RECORDS TO USE
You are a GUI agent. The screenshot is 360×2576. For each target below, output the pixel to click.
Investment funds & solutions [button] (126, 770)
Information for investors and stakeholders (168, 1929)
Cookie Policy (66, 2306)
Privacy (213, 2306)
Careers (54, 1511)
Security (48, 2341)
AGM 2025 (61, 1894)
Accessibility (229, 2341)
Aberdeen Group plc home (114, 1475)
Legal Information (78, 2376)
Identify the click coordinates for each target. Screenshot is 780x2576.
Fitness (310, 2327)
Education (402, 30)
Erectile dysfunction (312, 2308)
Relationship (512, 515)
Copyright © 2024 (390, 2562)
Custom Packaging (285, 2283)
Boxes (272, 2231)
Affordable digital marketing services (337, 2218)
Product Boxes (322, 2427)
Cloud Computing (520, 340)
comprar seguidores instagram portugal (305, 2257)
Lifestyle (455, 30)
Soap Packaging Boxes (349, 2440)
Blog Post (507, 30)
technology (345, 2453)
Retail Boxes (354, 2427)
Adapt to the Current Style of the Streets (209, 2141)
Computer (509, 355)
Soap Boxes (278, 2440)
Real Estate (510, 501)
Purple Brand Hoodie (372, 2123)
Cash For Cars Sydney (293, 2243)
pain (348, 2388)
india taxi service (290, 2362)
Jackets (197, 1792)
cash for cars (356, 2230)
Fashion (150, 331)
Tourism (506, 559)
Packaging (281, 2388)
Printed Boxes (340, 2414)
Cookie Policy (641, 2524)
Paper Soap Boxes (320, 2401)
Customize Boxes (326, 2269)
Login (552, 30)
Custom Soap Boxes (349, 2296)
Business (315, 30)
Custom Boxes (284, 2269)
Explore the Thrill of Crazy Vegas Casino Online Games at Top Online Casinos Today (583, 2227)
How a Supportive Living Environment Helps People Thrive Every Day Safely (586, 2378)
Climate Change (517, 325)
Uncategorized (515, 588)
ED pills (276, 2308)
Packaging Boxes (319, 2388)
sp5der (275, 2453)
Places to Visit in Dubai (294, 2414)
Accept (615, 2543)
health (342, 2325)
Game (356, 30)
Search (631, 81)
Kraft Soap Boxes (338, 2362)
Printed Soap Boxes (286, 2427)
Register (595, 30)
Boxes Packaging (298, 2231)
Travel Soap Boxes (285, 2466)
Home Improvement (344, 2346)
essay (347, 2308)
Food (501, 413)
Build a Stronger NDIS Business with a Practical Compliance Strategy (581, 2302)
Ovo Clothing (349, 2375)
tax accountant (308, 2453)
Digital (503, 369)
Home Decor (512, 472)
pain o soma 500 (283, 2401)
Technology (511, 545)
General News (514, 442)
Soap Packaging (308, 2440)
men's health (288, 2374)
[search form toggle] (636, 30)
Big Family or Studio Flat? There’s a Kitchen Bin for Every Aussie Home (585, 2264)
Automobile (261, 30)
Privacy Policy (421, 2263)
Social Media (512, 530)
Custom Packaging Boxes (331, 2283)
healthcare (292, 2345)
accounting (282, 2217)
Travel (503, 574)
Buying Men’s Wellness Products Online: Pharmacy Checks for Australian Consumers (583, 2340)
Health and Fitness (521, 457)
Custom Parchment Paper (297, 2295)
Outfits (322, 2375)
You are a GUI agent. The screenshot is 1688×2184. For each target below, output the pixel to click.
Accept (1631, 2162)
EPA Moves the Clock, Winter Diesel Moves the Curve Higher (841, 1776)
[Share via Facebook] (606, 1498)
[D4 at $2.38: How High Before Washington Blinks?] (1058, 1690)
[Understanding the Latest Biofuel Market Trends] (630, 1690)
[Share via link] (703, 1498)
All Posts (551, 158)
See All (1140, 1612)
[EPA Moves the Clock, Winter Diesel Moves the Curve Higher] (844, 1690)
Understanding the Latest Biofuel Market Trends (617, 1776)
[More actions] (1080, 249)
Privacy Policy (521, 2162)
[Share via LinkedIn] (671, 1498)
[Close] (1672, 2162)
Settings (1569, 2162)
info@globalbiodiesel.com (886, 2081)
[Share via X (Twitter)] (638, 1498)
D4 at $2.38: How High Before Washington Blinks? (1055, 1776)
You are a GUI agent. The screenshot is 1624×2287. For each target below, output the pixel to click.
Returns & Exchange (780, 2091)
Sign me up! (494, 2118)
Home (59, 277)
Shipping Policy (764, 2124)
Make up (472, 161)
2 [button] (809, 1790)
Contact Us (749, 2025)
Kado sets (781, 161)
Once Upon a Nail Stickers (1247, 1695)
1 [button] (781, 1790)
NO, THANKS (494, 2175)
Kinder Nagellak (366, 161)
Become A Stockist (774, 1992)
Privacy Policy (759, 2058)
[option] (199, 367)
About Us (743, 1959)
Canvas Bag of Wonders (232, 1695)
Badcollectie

YOUR ASSIGNMENT
Could you write out, exactly as they stand, only the lines above that begin at the line with "Buying Men’s Wellness" and stop after the line with "D4 at $2.38: How High Before Washington Blinks? (1055, 1776)"?

ANSWER SPACE
Buying Men’s Wellness Products Online: Pharmacy Checks for Australian Consumers (583, 2340)
Health and Fitness (521, 457)
Custom Parchment Paper (297, 2295)
Outfits (322, 2375)
You are a GUI agent. The screenshot is 1688×2184. For each target below, output the pixel to click.
Accept (1631, 2162)
EPA Moves the Clock, Winter Diesel Moves the Curve Higher (841, 1776)
[Share via Facebook] (606, 1498)
[D4 at $2.38: How High Before Washington Blinks?] (1058, 1690)
[Understanding the Latest Biofuel Market Trends] (630, 1690)
[Share via link] (703, 1498)
All Posts (551, 158)
See All (1140, 1612)
[EPA Moves the Clock, Winter Diesel Moves the Curve Higher] (844, 1690)
Understanding the Latest Biofuel Market Trends (617, 1776)
[More actions] (1080, 249)
Privacy Policy (521, 2162)
[Share via LinkedIn] (671, 1498)
[Close] (1672, 2162)
Settings (1569, 2162)
info@globalbiodiesel.com (886, 2081)
[Share via X (Twitter)] (638, 1498)
D4 at $2.38: How High Before Washington Blinks? (1055, 1776)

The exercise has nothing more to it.